Stored items:
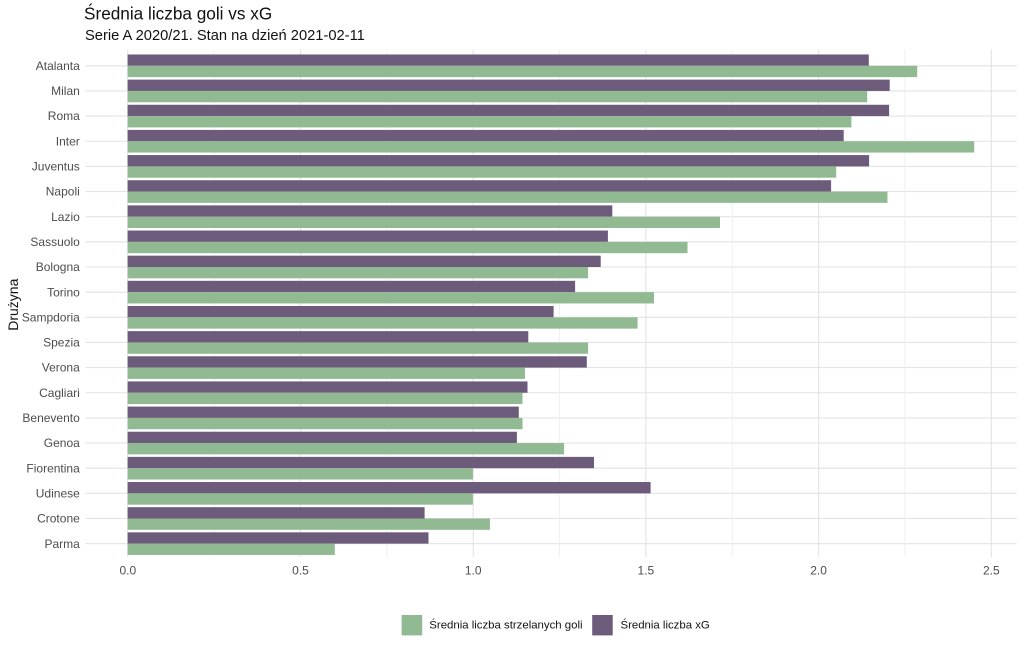  I want to click on svg-text: Cagliari, so click(60, 393).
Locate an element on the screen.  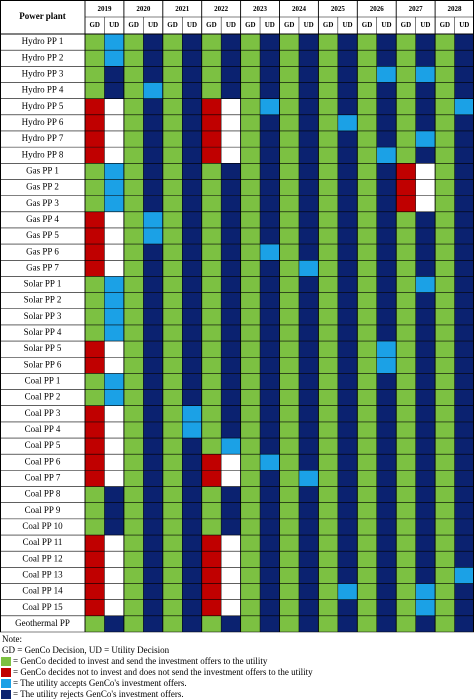
plant-label: Hydro PP 1 is located at coordinates (43, 41).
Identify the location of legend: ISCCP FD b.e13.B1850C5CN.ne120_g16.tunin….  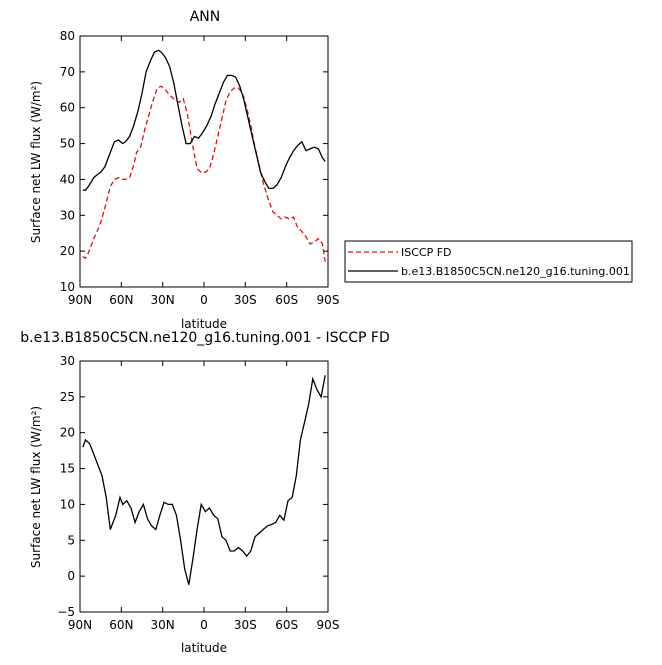
(488, 262).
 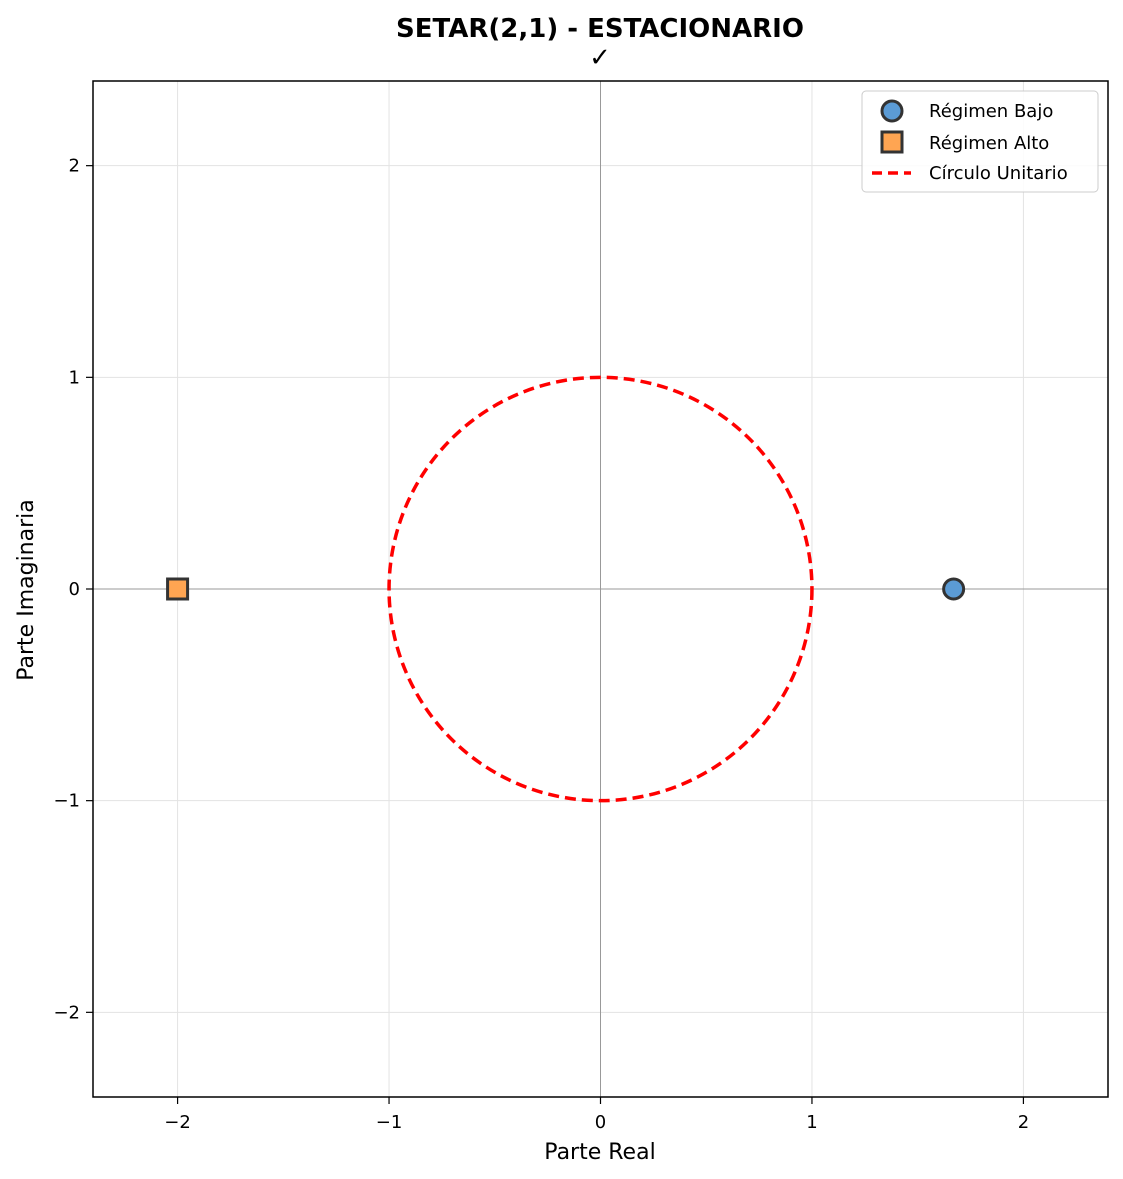 I want to click on x-tick-label: −2, so click(x=178, y=1122).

| EXERCISE OBJECTIVE |
Set down the lines of the items above verbatim, covering all of them, and omit the pictures from your answer.

| SOLVED EXERCISE |
  I want to click on svg-text: Cagliari, so click(60, 393).
Locate an element on the screen.  
plant-label: Hydro PP 1 is located at coordinates (43, 41).
Identify the location of legend: ISCCP FD b.e13.B1850C5CN.ne120_g16.tunin….  
(488, 262).
  I want to click on x-tick-label: −2, so click(x=178, y=1122).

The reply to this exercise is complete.